FRAGMENTO DEL TEXTO
================

La novedad de
la fe bíblica
9a. Ante todo,
está la nueva imagen de Dios. En las culturas que circundan el mundo de la
Biblia, la imagen de dios y de los dioses, al fin y al cabo, queda poco clara y
es contradictoria en sí misma. En el camino de la fe bíblica, por el contrario,
resulta cada vez más claro y unívoco lo que se resume en las palabras de la
oración fundamental de Israel, la Shema: « Escucha, Israel:
El Señor, nuestro Dios, es solamente uno » (Dt 6, 4). Existe un solo
Dios, que es el Creador del cielo y de la tierra y, por tanto, también es el
Dios de todos los hombres. En esta puntualización hay dos elementos singulares:
que realmente todos los otros dioses no son Dios y que toda la realidad en la
que vivimos se remite a Dios, es creación suya. Ciertamente, la idea de una
creación existe también en otros lugares, pero sólo aquí queda absolutamente
claro que no se trata de un dios cualquiera, sino que el único Dios verdadero,
Él mismo, es el autor de toda la realidad; ésta proviene del poder de su
Palabra creadora. Lo cual significa que estima a esta criatura, precisamente
porque ha sido Él quien la ha querido, quien la ha « hecho ». Y así se pone de
manifiesto el segundo elemento importante: este Dios ama al hombre. La potencia
divina a la cual Aristóteles, en la cumbre de la filosofía griega, trató de
llegar a través de la reflexión, es ciertamente objeto de deseo y amor por
parte de todo ser —como realidad amada, esta divinidad mueve el mundo—, pero
ella misma no necesita nada y no ama, sólo es amada. El Dios único en el que
cree Israel, sin embargo, ama personalmente. Su amor, además, es un amor de
predilección: entre todos los pueblos, Él escoge a Israel y lo ama, aunque con
el objeto de salvar precisamente de este modo a toda la humanidad. Él ama, y
este amor suyo puede ser calificado sin duda como eros que, no obstante,
es también totalmente agapé.

================

DATOS DE ENTRADA
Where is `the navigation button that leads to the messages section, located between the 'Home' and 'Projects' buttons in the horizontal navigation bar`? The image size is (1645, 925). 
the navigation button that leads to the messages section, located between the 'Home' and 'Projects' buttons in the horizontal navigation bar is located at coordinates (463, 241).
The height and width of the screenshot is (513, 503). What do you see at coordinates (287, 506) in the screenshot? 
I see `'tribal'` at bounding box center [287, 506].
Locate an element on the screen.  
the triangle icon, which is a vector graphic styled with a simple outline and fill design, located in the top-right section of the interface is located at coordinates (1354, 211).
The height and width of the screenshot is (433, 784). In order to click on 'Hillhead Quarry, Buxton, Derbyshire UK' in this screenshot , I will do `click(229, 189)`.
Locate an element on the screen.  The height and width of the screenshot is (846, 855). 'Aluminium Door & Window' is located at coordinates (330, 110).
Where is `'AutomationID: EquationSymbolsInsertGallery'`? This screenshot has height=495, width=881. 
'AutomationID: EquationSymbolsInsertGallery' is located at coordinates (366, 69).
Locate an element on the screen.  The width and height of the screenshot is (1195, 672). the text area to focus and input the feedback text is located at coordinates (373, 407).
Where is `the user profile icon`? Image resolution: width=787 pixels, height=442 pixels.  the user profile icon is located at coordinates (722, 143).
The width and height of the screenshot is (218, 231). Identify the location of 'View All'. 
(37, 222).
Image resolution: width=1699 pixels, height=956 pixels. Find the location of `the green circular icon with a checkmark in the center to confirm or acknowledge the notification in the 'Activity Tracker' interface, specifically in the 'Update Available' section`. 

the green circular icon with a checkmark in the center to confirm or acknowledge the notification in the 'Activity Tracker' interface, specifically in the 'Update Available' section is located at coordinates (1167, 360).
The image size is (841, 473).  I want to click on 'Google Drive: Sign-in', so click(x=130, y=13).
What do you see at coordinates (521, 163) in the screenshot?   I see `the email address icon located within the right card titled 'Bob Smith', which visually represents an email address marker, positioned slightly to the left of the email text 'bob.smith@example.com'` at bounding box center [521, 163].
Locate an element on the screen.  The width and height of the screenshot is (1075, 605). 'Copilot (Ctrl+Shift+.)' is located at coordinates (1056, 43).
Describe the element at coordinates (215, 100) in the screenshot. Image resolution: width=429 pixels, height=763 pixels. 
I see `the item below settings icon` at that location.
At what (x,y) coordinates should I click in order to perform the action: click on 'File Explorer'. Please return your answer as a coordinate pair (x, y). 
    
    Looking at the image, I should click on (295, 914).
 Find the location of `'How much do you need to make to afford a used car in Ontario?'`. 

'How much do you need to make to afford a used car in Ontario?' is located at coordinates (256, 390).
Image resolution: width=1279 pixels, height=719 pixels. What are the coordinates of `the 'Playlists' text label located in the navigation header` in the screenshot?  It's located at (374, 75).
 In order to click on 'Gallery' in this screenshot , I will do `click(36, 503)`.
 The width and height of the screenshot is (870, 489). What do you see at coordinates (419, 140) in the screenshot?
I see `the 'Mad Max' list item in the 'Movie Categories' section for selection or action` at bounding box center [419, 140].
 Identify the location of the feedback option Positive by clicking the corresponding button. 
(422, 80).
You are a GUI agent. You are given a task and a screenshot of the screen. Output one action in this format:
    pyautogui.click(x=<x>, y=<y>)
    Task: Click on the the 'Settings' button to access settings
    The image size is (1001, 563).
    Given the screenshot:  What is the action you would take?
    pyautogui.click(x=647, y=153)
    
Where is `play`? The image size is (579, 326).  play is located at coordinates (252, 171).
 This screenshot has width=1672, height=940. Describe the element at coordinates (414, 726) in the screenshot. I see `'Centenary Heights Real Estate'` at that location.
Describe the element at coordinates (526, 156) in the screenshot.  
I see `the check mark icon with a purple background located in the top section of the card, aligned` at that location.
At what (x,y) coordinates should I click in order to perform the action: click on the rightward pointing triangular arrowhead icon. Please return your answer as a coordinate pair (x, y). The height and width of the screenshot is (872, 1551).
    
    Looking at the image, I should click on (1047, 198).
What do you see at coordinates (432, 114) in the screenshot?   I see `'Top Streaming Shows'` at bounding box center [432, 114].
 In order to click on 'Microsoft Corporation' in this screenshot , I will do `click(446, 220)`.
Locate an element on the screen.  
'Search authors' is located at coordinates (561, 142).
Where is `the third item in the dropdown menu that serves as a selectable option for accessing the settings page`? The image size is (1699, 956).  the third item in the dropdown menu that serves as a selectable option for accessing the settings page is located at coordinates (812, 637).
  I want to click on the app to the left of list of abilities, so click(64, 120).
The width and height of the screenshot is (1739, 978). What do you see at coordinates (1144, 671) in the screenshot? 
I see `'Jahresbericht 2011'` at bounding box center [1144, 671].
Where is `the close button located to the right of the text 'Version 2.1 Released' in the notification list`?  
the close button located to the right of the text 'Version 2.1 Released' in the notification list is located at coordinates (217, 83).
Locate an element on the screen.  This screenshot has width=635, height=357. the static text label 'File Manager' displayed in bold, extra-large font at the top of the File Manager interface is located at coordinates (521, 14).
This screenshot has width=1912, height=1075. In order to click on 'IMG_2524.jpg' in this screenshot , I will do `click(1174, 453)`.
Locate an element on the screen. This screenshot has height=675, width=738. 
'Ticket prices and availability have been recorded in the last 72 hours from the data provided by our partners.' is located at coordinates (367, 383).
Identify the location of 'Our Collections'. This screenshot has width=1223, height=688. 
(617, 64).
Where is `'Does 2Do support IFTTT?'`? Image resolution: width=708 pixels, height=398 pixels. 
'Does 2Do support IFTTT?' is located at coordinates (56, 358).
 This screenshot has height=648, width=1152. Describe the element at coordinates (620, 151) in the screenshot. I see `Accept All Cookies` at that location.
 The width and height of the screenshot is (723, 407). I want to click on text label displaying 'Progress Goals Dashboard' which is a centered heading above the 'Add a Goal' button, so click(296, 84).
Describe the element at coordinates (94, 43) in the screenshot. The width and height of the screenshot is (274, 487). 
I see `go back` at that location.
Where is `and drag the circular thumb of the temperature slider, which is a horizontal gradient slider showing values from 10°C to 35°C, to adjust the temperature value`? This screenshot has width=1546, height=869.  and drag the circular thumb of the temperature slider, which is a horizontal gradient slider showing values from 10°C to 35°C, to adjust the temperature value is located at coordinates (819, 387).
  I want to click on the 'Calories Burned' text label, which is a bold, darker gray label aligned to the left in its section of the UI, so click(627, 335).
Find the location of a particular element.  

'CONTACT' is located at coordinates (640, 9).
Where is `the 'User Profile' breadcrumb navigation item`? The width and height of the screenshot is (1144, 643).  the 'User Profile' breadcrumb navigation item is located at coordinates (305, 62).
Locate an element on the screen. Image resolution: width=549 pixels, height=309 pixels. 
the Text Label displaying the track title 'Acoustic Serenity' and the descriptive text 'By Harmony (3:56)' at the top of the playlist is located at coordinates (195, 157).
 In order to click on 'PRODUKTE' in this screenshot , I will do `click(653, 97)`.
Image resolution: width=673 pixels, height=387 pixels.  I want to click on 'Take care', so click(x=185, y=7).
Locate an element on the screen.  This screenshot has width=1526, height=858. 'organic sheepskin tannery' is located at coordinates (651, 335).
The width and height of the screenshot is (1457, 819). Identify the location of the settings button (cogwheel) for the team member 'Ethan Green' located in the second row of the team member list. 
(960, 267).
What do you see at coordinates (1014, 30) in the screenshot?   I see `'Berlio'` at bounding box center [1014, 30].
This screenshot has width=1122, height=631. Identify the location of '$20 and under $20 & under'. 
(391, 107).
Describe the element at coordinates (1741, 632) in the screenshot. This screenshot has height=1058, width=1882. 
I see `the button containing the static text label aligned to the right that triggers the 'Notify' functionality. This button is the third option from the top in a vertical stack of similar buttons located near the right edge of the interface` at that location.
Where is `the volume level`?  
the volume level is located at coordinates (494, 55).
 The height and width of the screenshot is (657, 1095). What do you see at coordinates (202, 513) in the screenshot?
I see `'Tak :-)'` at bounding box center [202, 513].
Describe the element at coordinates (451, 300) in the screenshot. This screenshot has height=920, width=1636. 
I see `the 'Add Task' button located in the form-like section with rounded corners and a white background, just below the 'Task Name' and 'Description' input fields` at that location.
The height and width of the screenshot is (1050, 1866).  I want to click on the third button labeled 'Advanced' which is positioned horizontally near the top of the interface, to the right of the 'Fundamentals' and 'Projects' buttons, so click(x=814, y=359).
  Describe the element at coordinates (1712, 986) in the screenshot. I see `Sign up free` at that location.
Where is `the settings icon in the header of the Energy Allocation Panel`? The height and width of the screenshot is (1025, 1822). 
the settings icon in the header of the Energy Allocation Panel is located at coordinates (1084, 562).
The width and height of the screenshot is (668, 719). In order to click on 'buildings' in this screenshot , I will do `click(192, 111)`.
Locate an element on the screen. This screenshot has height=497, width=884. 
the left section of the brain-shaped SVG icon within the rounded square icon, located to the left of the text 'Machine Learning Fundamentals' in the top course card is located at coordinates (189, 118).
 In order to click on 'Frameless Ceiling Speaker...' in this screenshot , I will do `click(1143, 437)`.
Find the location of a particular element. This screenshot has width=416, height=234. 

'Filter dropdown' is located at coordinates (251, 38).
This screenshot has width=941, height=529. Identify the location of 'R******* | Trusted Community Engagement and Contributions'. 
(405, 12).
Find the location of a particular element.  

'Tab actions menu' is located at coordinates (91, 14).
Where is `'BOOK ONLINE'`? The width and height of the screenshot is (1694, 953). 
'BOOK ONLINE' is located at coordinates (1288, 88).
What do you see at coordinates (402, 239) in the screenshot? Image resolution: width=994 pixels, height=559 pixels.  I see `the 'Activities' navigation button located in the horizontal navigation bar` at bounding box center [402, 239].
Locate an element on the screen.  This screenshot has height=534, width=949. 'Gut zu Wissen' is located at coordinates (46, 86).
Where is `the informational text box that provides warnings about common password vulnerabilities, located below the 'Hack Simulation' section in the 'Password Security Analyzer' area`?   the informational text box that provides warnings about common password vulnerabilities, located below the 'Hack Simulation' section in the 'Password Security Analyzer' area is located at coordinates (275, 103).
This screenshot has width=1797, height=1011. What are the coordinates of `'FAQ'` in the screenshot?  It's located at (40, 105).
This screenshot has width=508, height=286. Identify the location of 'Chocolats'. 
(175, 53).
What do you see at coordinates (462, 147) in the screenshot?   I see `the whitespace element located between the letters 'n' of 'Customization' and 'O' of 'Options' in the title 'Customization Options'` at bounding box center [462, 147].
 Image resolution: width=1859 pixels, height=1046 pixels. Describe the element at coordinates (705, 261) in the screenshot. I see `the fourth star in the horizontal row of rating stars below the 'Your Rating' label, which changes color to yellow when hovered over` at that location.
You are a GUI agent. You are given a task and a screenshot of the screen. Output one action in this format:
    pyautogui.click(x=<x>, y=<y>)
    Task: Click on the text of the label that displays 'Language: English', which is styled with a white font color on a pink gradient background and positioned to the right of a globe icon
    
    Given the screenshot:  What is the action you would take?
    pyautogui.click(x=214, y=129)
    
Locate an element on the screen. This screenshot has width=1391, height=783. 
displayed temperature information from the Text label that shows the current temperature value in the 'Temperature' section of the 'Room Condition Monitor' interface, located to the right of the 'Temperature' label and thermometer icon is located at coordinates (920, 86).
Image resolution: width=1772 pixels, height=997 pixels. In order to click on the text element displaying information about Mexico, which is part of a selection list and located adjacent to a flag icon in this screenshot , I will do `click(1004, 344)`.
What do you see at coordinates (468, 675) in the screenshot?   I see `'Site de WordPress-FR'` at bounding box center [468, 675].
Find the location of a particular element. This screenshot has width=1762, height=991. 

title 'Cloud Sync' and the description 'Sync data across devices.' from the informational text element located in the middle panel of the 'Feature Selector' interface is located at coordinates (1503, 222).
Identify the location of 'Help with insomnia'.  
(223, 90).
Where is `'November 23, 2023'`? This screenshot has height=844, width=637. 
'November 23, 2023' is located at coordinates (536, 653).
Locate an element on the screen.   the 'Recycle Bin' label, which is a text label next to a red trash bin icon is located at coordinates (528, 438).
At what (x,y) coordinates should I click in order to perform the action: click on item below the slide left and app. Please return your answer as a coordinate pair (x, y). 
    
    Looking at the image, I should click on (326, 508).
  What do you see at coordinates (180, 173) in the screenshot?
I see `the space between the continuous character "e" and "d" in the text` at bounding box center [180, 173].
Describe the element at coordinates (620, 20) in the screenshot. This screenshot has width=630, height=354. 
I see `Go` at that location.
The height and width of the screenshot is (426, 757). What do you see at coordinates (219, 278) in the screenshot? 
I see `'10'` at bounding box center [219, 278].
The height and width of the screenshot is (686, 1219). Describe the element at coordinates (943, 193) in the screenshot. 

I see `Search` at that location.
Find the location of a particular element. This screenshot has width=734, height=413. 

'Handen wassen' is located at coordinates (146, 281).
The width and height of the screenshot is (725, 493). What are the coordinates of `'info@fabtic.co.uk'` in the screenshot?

================

REQUISITOS DEL EJERCICIO
- A) Traduce al inglés esta oración del fragmento sobre la fe bíblica: «Existe un solo Dios, que es el Creador del cielo y de la tierra y, por tanto, también es el Dios de todos los hombres».
- B) Duplica, por favor, todo lo que va en las entradas desde la línea que contiene "is (872, 1551)." hasta la línea que contiene "I want to click on the app", incluidas ambas.

LAS SOLUCIONES
- A) There is only one God, who is the Creator of heaven and earth and, therefore, is also the God of all men.

- B)
At what (x,y) coordinates should I click in order to perform the action: click on the rightward pointing triangular arrowhead icon. Please return your answer as a coordinate pair (x, y). The height and width of the screenshot is (872, 1551).
    
    Looking at the image, I should click on (1047, 198).
What do you see at coordinates (432, 114) in the screenshot?   I see `'Top Streaming Shows'` at bounding box center [432, 114].
 In order to click on 'Microsoft Corporation' in this screenshot , I will do `click(446, 220)`.
Locate an element on the screen.  
'Search authors' is located at coordinates (561, 142).
Where is `the third item in the dropdown menu that serves as a selectable option for accessing the settings page`? The image size is (1699, 956).  the third item in the dropdown menu that serves as a selectable option for accessing the settings page is located at coordinates (812, 637).
  I want to click on the app to the left of list of abilities, so click(64, 120).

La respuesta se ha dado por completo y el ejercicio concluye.